Above: Mim’s kitchen, North Devon (UK)
Below: Carmen’s kitchen, Attica (Greece)

The Hungry Historians first met when working in the deep, dark recesses of our local authority’s HR department where we  bonded over our mutual frustration at our jobs, but more importantly, our backgrounds in Classics and obsession with food. When you meet someone who shares the same off-beat, niche and plain bizarre interests as you, you know its the start of something good, but when that person turns out to be as gastro-centric and generally hungry as you are, you know it’s the beginning of truly glorious gastronomic adventures.

Divided by Carmen’s desire to run away to Greece to study a Masters degree, we have taken to the internet to maintain our constant stream of discussion regarding buying food, cooking food, eating food and, of course, Benedict Cumberbatch. We thought it would be a good experiment to unite our shared interests (ok, perhaps not Cumberbatch) to both create an ancient dish in our very different kitchens, seeing how we could each cope with finding the same ingredients and how we would each interpret the recipe. Here is the first of many…

This recipe is basked on the one from Sally Grainger’s book Cooking Apicius (which will certainly be making future appearances), with some of our own additions and variations.

Aliter dulcia. ‘Another Sweet’
Take a preparation similar to the above and in the hot water bath or double boiler make a very hard porridge of it. Thereupon spread it out on a pan and when cool cut it into handy pieces like small cookies. Fry these in the best oil, take them out, dip into hot honey, sprinkle with pepper and serve.

– Apicius 7.11.6

Ingredients pic

Above: Carmen’s ingredients
Below: Mim’s ingredients

Ingredients

400ml goats’ milk
2 tbsp olive oil
100g plain white flour
100g wholemeal flour (sieved)
250ml olive oil for frying
100g runny honey
black pepper to serve

Method

  • Put the milk and olive oil into a pan to heat
  • Once warm, add the flour, beating with a whisk until it comes together in a solid mass
mixtures

Above: Mim’s milk and oil heating, finished batter
Below: Carmen’s milk and oil heating, finished batter

  • Turn out onto a plate and allow to cool completely
  • Once cooled, roll dough into cylinder shapes or small balls (they will need to cook for longer if the latter)

- - -

Your task |
Answer these about the excerpt on cooking an ancient sweet above:
(a) Where did the Hungry Historians first meet?
(b) Which book is the recipe based on?
(c) How much goats' milk does the ingredient list call for?

Dataset section |
- - -

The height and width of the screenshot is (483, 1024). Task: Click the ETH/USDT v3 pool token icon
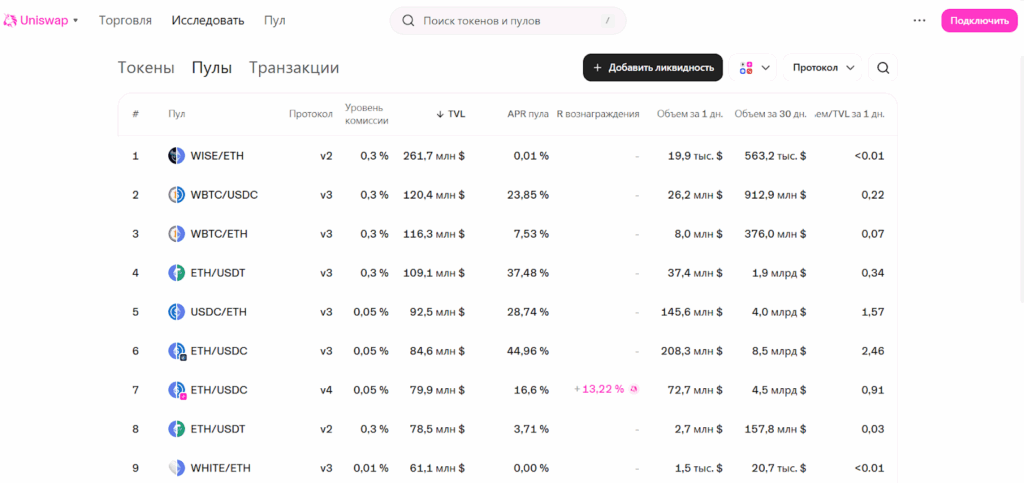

- - -

Worked answer |
(a) In their local authority's HR department.
(b) Sally Grainger's book Cooking Apicius.
(c) 400ml.